WORK TASK
Every line from the one with "Instruction: Expand the 数据库 folder node" to the one with "The width and height of the screenshot is (1092, 1107).", including those two, is to be copied exactly; all other lines of the entries below are left out.

RECORDS SUPPLIED

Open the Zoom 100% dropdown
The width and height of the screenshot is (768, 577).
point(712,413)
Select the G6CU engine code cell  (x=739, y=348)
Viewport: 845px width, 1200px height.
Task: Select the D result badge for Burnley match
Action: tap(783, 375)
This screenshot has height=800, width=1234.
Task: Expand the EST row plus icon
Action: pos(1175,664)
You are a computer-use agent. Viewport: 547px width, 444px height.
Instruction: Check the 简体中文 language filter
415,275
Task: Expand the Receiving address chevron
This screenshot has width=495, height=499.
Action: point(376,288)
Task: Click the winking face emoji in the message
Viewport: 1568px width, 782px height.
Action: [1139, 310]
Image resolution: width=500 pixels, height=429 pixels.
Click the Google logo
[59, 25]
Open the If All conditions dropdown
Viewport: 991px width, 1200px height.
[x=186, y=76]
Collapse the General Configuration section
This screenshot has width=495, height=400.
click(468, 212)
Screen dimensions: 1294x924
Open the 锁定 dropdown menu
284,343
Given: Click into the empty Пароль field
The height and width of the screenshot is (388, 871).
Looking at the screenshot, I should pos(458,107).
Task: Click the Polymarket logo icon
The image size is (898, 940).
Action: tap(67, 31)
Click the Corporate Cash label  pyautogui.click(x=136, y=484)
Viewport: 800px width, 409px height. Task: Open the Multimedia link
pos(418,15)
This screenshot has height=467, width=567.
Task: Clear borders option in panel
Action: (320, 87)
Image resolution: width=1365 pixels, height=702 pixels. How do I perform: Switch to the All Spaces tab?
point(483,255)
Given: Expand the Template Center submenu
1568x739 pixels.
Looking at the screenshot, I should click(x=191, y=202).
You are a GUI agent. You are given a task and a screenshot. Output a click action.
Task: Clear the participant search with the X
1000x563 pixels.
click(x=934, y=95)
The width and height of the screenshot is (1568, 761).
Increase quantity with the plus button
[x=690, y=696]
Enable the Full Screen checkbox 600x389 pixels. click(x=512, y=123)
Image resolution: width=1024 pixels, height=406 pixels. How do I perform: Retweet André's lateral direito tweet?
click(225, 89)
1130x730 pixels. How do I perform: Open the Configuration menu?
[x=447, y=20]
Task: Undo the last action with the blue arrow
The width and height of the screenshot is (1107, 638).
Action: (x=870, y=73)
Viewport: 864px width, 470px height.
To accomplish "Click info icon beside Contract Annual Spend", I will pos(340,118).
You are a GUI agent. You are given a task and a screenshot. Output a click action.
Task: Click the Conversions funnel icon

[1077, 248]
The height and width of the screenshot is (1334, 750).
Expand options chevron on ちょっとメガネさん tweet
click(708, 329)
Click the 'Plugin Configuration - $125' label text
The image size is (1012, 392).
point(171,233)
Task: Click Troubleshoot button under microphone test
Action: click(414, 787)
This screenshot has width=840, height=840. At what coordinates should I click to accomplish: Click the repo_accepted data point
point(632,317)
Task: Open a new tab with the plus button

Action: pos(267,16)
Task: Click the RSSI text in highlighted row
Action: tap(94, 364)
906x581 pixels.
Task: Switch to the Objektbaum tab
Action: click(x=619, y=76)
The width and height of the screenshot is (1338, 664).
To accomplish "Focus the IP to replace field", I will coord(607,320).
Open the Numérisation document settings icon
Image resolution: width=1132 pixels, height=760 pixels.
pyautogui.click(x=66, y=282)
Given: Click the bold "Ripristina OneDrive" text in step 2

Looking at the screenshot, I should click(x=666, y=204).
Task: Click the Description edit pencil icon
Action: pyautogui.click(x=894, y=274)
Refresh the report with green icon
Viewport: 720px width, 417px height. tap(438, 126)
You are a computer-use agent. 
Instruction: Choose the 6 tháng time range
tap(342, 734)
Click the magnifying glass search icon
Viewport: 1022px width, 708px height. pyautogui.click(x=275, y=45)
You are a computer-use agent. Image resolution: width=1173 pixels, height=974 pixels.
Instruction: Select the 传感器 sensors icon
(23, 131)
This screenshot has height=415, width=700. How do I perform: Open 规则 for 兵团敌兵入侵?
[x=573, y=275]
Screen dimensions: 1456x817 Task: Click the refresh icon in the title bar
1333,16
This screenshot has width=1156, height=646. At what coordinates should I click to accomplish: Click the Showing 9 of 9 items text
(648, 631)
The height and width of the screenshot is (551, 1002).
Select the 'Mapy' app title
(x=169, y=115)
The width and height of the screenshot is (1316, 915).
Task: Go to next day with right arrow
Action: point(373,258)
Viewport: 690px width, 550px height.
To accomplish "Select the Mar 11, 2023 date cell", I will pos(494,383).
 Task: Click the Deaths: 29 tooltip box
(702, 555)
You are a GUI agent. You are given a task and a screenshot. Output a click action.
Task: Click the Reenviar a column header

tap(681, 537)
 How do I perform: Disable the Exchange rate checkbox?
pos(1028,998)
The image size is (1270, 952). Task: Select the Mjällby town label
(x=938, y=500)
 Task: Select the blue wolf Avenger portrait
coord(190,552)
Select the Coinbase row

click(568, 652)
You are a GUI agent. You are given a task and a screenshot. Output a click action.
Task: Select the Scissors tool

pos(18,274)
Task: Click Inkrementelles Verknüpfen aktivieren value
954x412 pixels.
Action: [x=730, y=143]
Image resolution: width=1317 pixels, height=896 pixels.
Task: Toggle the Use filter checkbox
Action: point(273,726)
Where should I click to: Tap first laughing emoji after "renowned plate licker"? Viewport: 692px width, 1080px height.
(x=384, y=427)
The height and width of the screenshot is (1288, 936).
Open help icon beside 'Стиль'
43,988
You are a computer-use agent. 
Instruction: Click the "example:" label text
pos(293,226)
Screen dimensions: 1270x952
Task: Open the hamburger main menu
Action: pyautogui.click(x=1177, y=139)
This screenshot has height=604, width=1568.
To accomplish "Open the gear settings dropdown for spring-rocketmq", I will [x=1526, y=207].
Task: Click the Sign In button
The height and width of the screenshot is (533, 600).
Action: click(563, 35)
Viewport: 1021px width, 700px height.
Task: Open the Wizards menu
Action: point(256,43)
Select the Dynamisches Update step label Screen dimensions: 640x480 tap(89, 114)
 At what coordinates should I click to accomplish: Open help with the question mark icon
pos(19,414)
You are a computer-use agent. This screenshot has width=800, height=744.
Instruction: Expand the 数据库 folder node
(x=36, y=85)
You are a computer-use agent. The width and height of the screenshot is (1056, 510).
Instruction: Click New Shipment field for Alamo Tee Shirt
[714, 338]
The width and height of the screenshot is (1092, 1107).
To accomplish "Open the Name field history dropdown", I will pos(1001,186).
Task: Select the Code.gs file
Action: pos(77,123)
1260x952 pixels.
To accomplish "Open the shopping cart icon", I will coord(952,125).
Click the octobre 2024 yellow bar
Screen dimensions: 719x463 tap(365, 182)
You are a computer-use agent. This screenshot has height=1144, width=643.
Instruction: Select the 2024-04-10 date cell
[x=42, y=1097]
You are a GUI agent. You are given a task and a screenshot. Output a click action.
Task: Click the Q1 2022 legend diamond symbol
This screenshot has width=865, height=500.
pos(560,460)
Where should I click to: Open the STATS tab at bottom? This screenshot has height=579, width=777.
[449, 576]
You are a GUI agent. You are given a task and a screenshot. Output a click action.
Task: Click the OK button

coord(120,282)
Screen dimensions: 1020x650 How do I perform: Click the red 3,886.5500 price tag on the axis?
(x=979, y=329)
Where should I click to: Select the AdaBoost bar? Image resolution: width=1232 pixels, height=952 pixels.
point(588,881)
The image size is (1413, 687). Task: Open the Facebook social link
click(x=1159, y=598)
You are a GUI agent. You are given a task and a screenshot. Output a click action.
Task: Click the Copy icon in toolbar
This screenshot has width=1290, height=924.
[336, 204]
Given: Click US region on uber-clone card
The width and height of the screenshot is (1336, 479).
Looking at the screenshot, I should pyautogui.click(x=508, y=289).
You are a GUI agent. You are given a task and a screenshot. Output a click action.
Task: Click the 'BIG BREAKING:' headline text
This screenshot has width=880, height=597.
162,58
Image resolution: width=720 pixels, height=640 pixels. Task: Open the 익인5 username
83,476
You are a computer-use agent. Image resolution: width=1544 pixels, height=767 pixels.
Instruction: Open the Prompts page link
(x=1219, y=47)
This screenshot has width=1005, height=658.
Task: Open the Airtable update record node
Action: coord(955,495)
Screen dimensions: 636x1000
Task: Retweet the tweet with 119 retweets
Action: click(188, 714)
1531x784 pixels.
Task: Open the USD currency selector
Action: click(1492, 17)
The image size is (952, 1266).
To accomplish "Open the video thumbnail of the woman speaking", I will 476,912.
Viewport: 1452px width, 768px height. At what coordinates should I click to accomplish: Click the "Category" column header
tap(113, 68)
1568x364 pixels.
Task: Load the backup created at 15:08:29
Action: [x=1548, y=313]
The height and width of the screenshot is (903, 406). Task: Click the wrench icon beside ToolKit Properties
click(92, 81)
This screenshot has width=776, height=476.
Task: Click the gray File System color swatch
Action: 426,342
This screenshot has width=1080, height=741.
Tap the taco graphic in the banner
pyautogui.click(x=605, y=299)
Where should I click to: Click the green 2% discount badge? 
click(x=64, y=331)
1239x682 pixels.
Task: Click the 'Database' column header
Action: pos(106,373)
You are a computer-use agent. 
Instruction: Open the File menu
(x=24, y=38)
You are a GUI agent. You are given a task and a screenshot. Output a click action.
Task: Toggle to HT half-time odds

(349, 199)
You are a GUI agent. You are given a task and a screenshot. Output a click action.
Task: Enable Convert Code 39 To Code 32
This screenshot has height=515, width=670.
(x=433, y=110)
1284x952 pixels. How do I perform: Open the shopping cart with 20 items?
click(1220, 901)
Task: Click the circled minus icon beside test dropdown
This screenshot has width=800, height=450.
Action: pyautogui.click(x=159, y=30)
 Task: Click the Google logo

WRITTEN RESPONSE
Instruction: Expand the 数据库 folder node
(x=36, y=85)
You are a computer-use agent. The width and height of the screenshot is (1056, 510).
Instruction: Click New Shipment field for Alamo Tee Shirt
[714, 338]
The width and height of the screenshot is (1092, 1107).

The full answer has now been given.